In diesem Zusammenhang müssen wir nach den Konturen der neuen Welt suchen. Es ist klar, dass es sehr schwierig, ja fast unmöglich ist, dies vorherzusagen. Die bereits erwähnten Konflikte bergen aufgrund ihrer Vielfältigkeit und Verflechtung die Gefahr von unglaublich gefährlichen und katastrophalen Szenarien. Aber das ist kein Grund, nicht zu versuchen, über die Zukunft zu diskutieren, es ist kein Grund, sich nicht mit denjenigen zu treffen, die ihre intellektuelle Pflicht bei der Suche nach Lösungen für Probleme verstehen. Außerdem kann in diesen schwierigen Zeiten nur eine äußerst offene, direkte und rationale Debatte etwas bewirken.

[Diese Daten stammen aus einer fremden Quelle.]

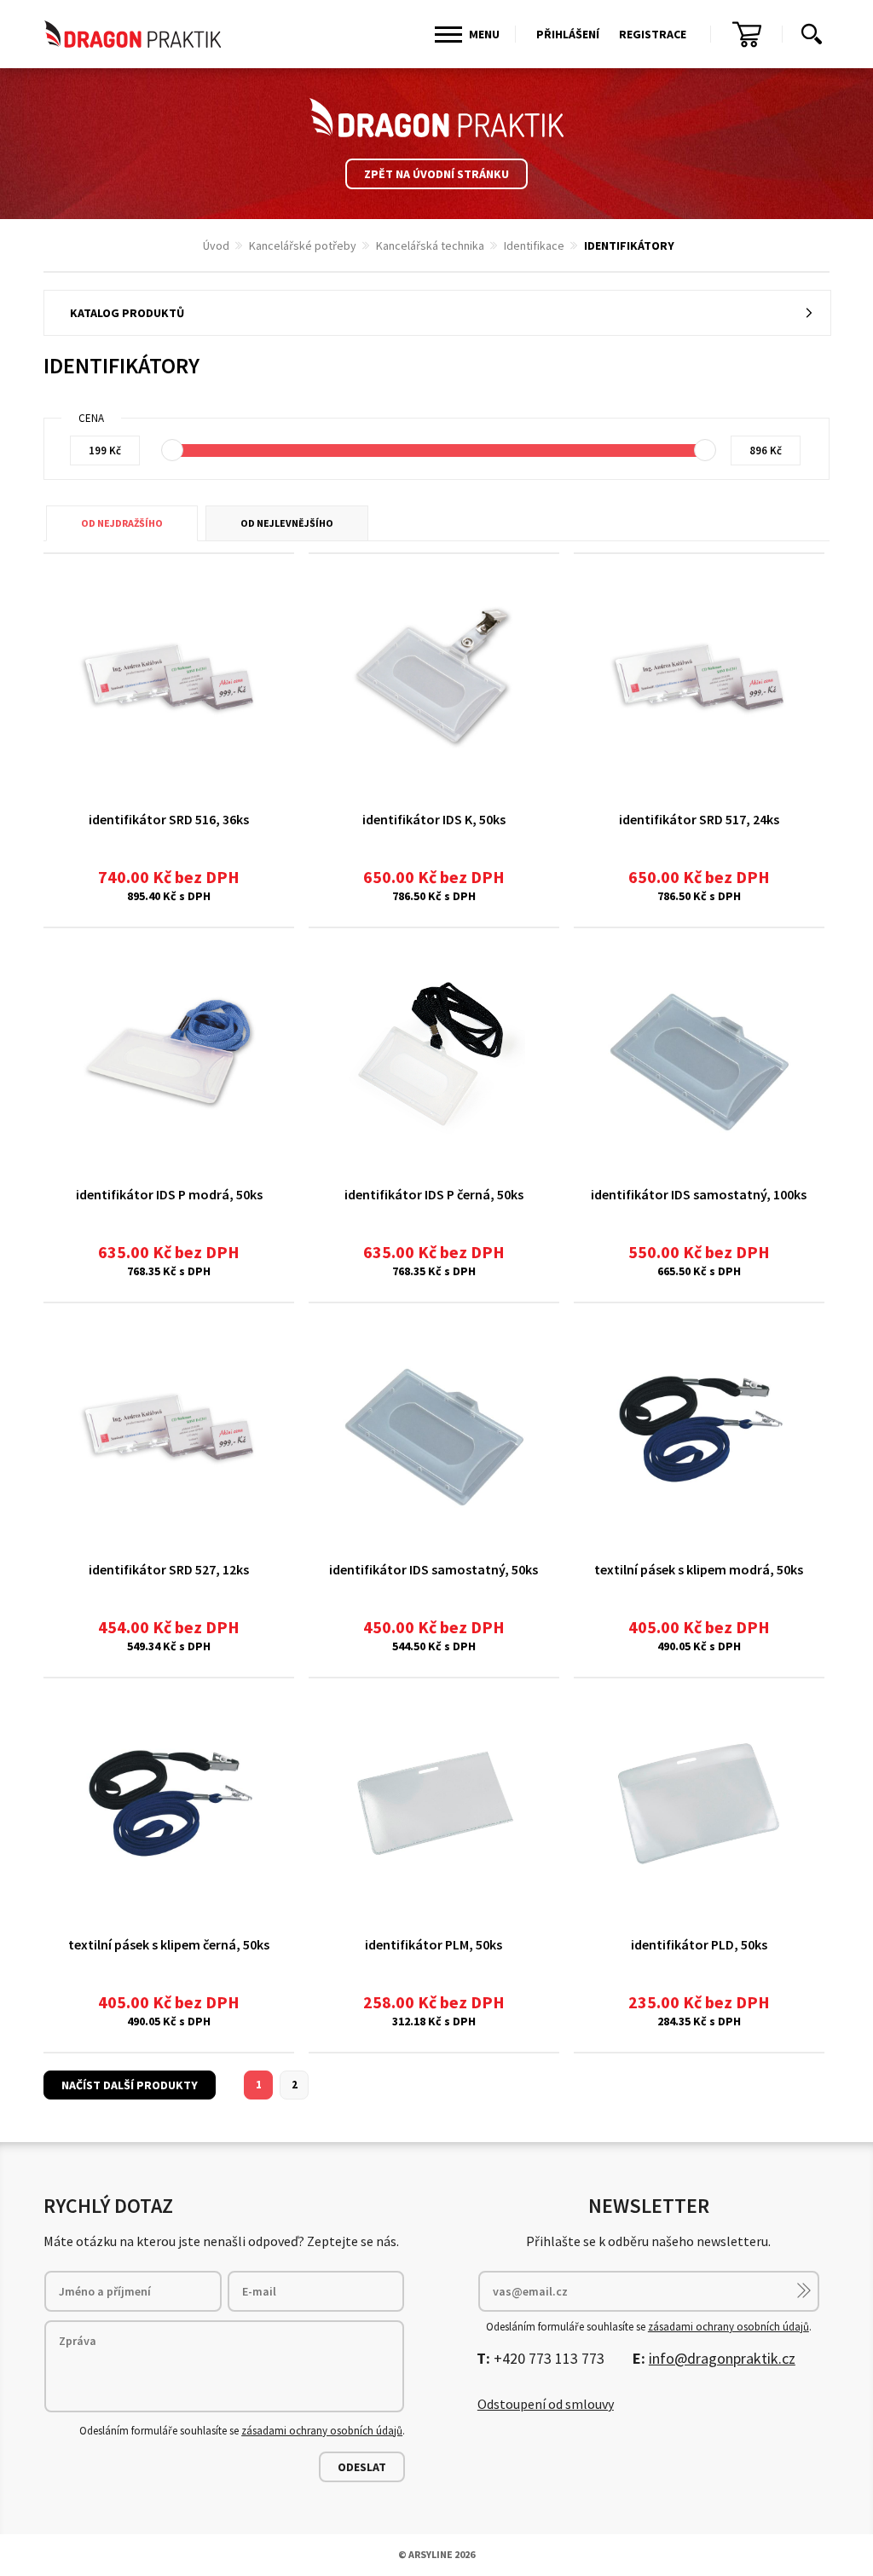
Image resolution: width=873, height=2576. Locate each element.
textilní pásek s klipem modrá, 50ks (698, 1569)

Die diesjährige Jahrestagung des Valdai International Discussion Club steht unter dem Motto «Eine Welt nach der Hegemonie: Gerechtigkeit und Sicherheit für alle» und wird viele Themen erörtern, darunter auch die oben genannten.
Natürlich sollten wir die Rolle von Intellektuellen, Wissenschaftlern und Analytikern bei der Lösung globaler Widersprüche nicht überschätzen. Heute haben wir jedoch die einmalige Gelegenheit zu versuchen, mögliche Entwicklungsszenarien vorherzusehen, die wahrscheinlichen Merkmale der Zukunft zu erkennen und ganz allgemein zu tun, was wir tun können und sollten. Und stellen Sie sich die Landschaft nach der Schlacht vor.